University of Pennsylvania political science Professor Diana Mutz didn’t start out to test the powers of the fictional wizard against the real aspiring overlord. Instead, in 2014 she tested attitudes to religious and sexual minorities, torture, and the death penalty against Potter reading. Mutz found that reading Potter was associated with more supportive attitudes to Muslims and homosexuality.

Mutz followed up on her participants this year, asking them to rate their feelings about Donald Trump from 1 to 100.

“Because Trump’s political views are widely viewed as opposed to the values espoused in the Harry Potter series,” Mutz writes in a paper to be published in Politics and Political Science (preprint here),  “exposure to the Potter series may play an influential role in influencing how Americans respond to Donald Trump.”

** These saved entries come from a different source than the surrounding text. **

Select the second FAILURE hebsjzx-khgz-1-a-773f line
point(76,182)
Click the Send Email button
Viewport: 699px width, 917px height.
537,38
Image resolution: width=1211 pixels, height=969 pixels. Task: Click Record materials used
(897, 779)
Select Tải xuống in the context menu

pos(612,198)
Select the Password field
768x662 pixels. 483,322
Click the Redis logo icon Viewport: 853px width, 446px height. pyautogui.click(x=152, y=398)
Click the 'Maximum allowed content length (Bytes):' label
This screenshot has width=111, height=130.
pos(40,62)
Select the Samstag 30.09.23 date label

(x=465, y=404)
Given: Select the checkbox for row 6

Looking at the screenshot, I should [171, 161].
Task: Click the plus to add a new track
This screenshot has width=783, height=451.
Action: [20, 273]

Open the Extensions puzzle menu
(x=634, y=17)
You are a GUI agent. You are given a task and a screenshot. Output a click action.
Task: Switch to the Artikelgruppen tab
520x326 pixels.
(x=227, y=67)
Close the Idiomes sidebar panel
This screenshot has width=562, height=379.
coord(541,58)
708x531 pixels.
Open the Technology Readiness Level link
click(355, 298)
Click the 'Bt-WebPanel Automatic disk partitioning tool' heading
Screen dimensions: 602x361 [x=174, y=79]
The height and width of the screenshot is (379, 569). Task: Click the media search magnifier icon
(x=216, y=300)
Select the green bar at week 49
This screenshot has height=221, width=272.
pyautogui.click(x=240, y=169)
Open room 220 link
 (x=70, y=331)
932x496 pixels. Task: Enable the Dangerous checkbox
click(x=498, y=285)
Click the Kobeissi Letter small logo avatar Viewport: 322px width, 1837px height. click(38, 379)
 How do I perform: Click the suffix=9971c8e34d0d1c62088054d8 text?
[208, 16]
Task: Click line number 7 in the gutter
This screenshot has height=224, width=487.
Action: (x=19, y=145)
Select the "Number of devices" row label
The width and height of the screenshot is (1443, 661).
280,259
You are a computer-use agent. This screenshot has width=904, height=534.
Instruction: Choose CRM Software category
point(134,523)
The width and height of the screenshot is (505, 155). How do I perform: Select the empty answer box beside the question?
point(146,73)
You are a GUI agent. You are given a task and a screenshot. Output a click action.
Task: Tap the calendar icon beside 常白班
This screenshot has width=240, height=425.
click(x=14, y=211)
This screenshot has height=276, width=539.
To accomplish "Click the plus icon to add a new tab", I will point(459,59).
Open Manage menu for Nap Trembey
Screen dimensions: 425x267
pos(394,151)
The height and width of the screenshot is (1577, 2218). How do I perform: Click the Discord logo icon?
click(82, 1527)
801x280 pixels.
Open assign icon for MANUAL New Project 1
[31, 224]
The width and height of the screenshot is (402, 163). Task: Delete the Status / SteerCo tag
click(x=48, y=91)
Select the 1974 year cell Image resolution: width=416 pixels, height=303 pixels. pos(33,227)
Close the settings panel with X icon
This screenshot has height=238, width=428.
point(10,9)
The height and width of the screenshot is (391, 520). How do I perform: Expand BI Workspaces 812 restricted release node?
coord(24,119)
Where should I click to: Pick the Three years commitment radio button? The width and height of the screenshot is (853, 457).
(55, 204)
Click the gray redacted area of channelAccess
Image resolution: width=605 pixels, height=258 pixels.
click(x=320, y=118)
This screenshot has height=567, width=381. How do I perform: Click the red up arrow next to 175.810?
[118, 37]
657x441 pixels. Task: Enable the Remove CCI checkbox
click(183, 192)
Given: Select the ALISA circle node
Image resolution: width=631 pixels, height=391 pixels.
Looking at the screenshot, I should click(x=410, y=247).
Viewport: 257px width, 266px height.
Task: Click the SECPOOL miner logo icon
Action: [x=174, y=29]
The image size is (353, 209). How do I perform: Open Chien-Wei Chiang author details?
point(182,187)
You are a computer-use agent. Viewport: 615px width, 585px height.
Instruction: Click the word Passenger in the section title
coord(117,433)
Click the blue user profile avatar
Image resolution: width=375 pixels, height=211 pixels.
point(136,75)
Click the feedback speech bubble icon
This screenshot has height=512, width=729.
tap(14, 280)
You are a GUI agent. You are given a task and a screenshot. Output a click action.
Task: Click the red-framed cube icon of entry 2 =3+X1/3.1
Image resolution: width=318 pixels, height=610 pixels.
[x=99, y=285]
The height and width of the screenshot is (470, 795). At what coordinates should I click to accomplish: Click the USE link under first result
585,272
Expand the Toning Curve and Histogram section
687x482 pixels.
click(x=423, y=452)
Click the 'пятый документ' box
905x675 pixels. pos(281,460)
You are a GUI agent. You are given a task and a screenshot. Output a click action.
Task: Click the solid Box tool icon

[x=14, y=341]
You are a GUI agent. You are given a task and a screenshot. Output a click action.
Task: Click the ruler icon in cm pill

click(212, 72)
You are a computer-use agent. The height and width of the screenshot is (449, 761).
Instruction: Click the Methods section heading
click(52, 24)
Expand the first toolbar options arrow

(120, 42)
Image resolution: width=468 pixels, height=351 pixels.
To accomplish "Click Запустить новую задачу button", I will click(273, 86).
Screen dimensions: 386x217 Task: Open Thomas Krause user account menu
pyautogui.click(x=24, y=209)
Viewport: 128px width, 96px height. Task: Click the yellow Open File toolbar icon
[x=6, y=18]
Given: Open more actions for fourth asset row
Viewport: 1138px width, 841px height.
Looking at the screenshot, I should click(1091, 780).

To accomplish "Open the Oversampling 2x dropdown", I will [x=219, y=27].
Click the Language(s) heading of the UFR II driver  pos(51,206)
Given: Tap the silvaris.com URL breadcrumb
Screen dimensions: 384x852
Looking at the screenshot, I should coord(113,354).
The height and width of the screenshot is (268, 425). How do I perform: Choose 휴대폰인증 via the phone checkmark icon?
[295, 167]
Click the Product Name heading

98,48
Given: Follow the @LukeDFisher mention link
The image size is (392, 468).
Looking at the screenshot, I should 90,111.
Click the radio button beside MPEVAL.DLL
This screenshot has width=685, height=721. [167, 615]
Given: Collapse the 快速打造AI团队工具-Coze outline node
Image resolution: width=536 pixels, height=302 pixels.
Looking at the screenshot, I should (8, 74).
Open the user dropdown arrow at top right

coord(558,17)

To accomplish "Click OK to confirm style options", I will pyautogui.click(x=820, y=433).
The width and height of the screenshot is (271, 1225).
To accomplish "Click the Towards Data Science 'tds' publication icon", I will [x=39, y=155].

Such a relationship is certainly hard to test. People who are sympathetic to Trump’s authoritarian politics might be less likely to read fantasy, or perhaps fiction in general. Likewise, the reputations of the books as promoting values of tolerance and non-violence may influence who chooses to read them.

Nevertheless, Mutz concludes that reading Potter does indeed act as a patronus against Trump. “Each [Potter] book that a person has read lowers their evaluation of Donald Trump by roughly 2- 3 points,” she wrote.